Il tipo, né alcun altro intorno al tavolo, si era reso conto che stava parlando con lo stesso giornalista che avevano tentato di cacciare in malo modo solo venti minuti prima.

«Ci avvicineremo alla Zona Rossa qui, qui e qui».

«E i black?».

«I black fanno come gli pare a loro. Nessuno conosce i loro piani. Loro stanno nei campeggi, sulle colline, in montagna. Speriamo solo che non rovinino tutto».

Quello che avrebbero fatto i Pink era interessante. Ma la mia attenzione era concentrata su altro. Non stavo ricavando le informazioni giuste. Per di più, dopo cinque minuti di spiegazioni cartina alla mano uno di loro, un inglese, mi riconobbe: «Ma è lo stesso giornalista di prima! Che cosa ci fai qui! Vattene!». E di nuovo calci, pugni e spinte.

Incontrai il gruppo dei Pink al completo il giorno dopo, alla manifestazione dei migranti. Quindicimila persone che sfilavano per far sapere ai grandi della terra che i flussi migratori dal Sud del mondo non dovevano rappresentare un problema. Potevano essere una grande risorsa.

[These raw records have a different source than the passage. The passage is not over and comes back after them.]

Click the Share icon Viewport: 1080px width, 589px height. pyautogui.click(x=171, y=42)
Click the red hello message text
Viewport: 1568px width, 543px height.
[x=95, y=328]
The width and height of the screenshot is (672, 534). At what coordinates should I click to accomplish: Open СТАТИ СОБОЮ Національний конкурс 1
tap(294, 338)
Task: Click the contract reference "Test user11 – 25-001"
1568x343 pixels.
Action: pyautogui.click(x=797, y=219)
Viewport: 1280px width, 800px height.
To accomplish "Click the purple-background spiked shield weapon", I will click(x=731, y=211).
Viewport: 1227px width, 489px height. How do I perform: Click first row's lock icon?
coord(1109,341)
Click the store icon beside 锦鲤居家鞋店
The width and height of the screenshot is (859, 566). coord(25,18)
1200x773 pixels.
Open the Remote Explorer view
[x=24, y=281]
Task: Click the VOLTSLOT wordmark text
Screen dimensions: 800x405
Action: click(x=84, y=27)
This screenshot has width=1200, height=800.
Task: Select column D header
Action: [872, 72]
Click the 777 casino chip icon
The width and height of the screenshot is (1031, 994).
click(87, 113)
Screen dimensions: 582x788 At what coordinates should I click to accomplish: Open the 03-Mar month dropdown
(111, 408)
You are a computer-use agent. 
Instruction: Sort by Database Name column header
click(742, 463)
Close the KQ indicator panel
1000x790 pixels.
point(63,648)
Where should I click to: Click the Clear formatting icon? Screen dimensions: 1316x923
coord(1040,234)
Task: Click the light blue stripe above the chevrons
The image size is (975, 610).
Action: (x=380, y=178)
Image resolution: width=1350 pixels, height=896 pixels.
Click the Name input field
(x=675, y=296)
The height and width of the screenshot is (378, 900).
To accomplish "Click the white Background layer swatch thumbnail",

Mi trovavo sul ciglio della strada. I Pink stavano sfilando pieni di energia. Riuscivano a infondere buonumore ed entusiasmo ai genovesi che assistevano alla dimostrazione. L’inglese che mi aveva cacciato la seconda volta mi riconobbe. «Ehi! Ciao! Come stai? Hai visto che bello? Ragazzi, guardate chi c’è!». E giù grandi saluti, sorrisi e baci lanciati con le mani. Questi erano i Pink.

A parte qualche acciacco e qualche informazione decorativa, mi ritrovavo allo stesso punto di prima. Era come la notte prima degli esami. Non sapevo che cosa mi sarebbe aspettato il giorno dopo. E se volevo fare bene il mio lavoro non potevo permettermelo.

Ero in procinto di lasciare il ristorante quando mi si avvicinò un poliziotto. Non saprei dire quale grado avesse. Lo conoscevo di vista. Ma evidentemente lui sapeva chi ero e perché fossi lì.

«Sei tu quello che vuole sapere degli scontri di domani?».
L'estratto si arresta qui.